YOUR TASK >>
Nothing but the lines from the one with "Select the Lemonade card" through the end of the material should be retyped, word for word and without pictures.

DATASET RECORDS >>
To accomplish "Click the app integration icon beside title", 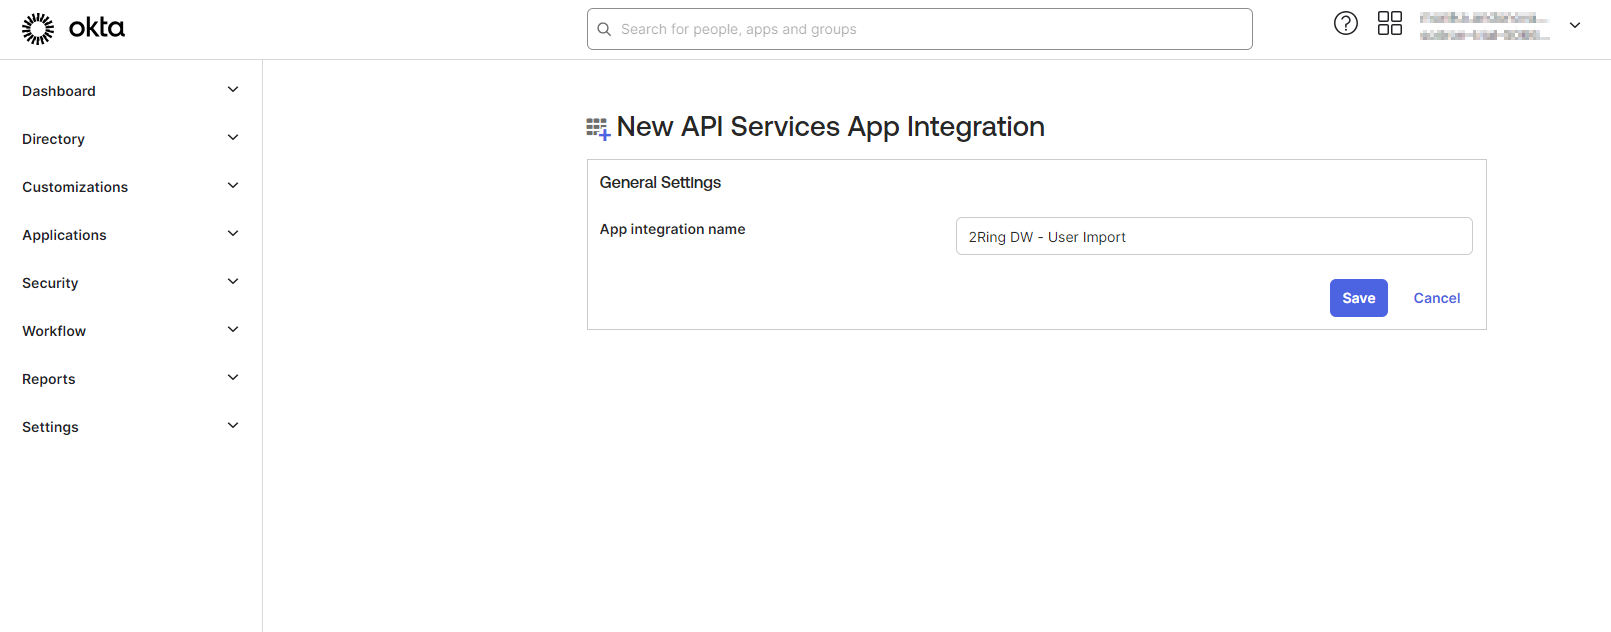I will click(598, 128).
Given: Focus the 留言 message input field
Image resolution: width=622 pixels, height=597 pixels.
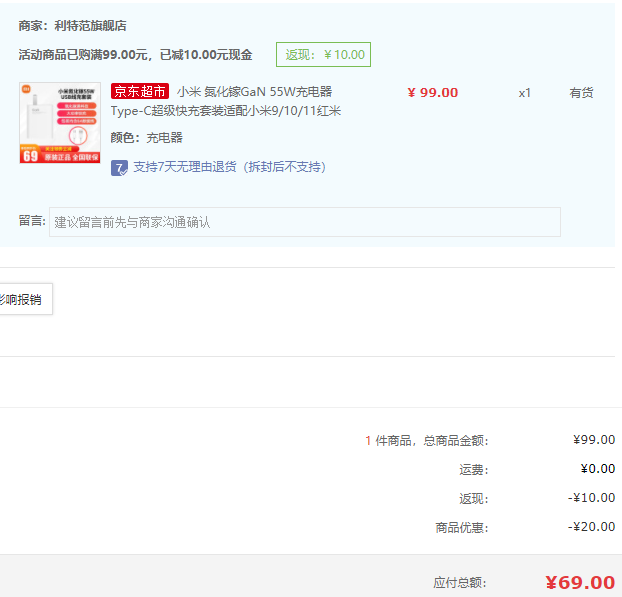Looking at the screenshot, I should click(x=304, y=222).
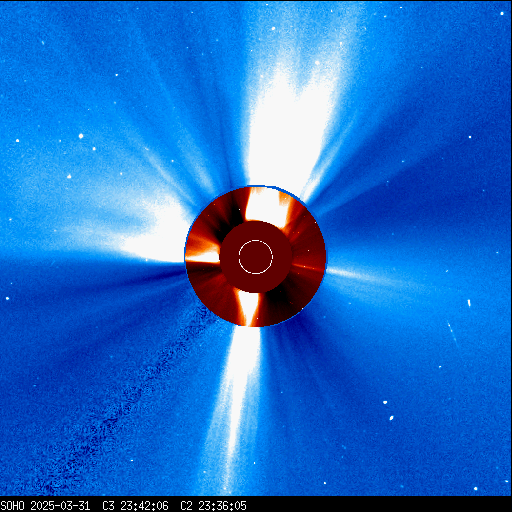This screenshot has width=512, height=512.
Task: Click the C2 timestamp 23:36:05
Action: pos(222,506)
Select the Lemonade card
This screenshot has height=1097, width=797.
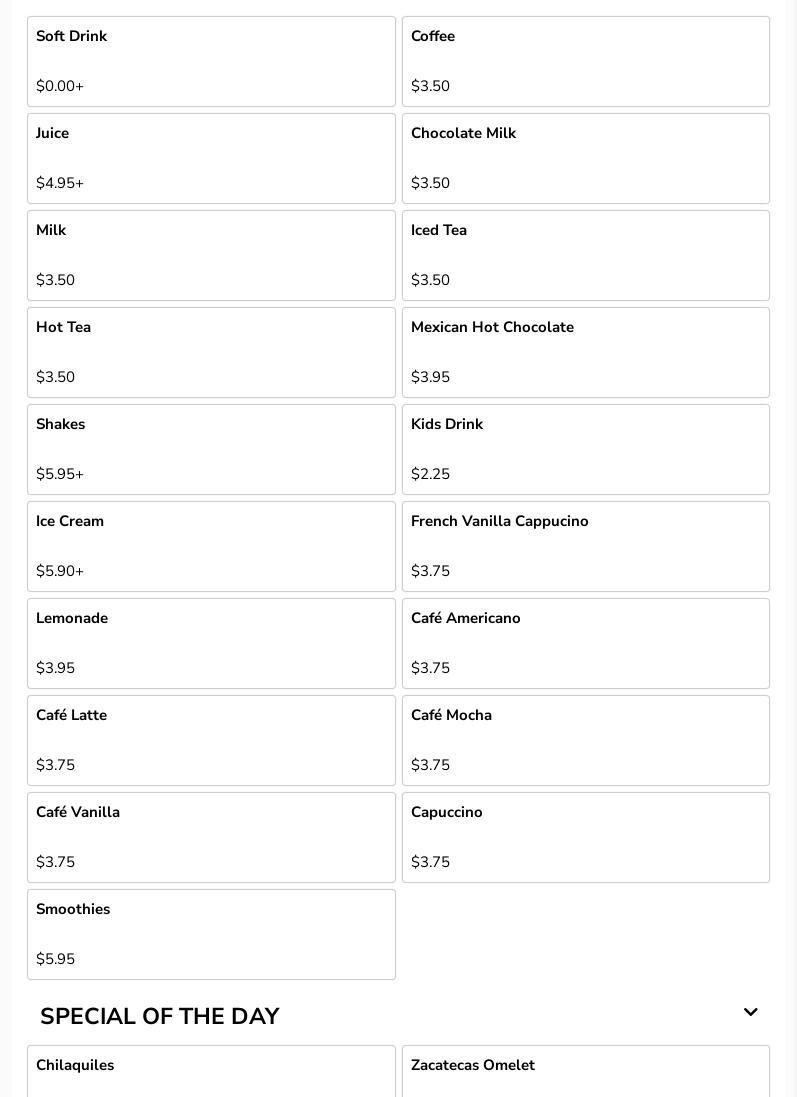click(x=211, y=643)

EXPECTED ANSWER >>
Select the Lemonade card
This screenshot has height=1097, width=797.
click(x=211, y=643)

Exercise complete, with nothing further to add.